Mountain in British Columbia, Canada

Mount Priestley is a mountain in the Kitimat Ranges of the Coast Mountains in northwestern British Columbia, Canada. It is located in the Cassiar Land District, northeast of Nisga'a Memorial Lava Bed Provincial Park.

The mountain has an elevation of 2366 m and a topographic prominence of 1945 m, making it an ultra-prominent peak. Because of its large prominence above the surrounding terrain, Mount Priestley is one of the more topographically significant peaks in this part of the Coast Mountains.

== Geography ==
Mount Priestley rises above the Nass Valley region of northwestern British Columbia. The mountain is situated near the northeastern side of Nisga'a Memorial Lava Bed Provincial Park, an area known for its volcanic landscape and lava flows.

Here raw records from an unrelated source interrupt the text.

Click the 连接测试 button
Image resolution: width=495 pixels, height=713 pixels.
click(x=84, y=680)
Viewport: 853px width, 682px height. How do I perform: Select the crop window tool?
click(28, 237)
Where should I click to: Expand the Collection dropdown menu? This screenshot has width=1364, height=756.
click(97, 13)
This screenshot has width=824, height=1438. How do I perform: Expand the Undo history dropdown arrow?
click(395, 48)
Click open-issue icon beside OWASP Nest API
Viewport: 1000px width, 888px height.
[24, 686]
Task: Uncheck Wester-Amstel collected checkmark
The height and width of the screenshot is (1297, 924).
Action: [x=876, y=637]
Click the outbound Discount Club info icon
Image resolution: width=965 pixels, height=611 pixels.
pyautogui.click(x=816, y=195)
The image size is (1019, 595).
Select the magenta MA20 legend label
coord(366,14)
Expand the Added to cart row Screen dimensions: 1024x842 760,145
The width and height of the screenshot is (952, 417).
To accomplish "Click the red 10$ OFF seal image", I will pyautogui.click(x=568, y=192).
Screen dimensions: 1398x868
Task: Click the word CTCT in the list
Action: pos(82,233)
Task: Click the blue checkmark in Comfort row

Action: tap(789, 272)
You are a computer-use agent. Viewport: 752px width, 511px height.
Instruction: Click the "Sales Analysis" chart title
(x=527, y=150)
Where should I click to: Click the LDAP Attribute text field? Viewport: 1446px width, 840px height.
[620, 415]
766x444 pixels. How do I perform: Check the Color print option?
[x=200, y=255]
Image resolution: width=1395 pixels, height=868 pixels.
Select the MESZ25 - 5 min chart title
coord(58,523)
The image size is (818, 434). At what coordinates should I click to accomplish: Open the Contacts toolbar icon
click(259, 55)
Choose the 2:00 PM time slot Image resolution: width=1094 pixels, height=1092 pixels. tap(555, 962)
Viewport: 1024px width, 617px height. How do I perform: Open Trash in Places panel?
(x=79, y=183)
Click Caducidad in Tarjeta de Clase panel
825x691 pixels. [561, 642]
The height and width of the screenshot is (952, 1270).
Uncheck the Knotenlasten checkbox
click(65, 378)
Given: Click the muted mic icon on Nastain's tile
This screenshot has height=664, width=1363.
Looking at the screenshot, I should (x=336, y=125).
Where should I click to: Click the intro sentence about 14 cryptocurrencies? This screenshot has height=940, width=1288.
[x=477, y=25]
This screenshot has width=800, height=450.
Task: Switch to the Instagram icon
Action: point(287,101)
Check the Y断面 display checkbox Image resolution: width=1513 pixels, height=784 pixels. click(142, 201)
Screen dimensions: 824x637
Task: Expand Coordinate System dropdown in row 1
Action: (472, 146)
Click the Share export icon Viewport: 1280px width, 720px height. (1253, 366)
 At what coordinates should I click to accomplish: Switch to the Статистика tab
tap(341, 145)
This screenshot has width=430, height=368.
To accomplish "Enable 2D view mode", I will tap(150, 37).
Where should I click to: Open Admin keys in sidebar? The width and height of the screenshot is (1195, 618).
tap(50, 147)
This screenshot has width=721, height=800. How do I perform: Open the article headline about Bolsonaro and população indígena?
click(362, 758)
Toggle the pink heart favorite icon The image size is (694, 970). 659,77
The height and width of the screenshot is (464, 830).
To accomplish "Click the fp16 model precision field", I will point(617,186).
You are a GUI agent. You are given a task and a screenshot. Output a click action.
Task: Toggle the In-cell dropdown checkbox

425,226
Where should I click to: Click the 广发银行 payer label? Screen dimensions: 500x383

The peak is part of the Kitimat Ranges, a subdivision of the Coast Mountains. Its official coordinates are .

== Climbing history ==
Mount Priestley was first climbed on June 20, 2017, by John Gill, Jordan Craven and Drew Copeland. The party made the ascent by the east ridge, a route they named "The Steven".

The climb formed part of a four-day expedition. The climbers began from Nisga'a Memorial Lava Bed Provincial Park on June 18 and returned on June 21. According to Gripped, the approach involved old logging roads, cutblocks, an exposed ridge, glacier travel and steep snow and rock before the team reached the summit.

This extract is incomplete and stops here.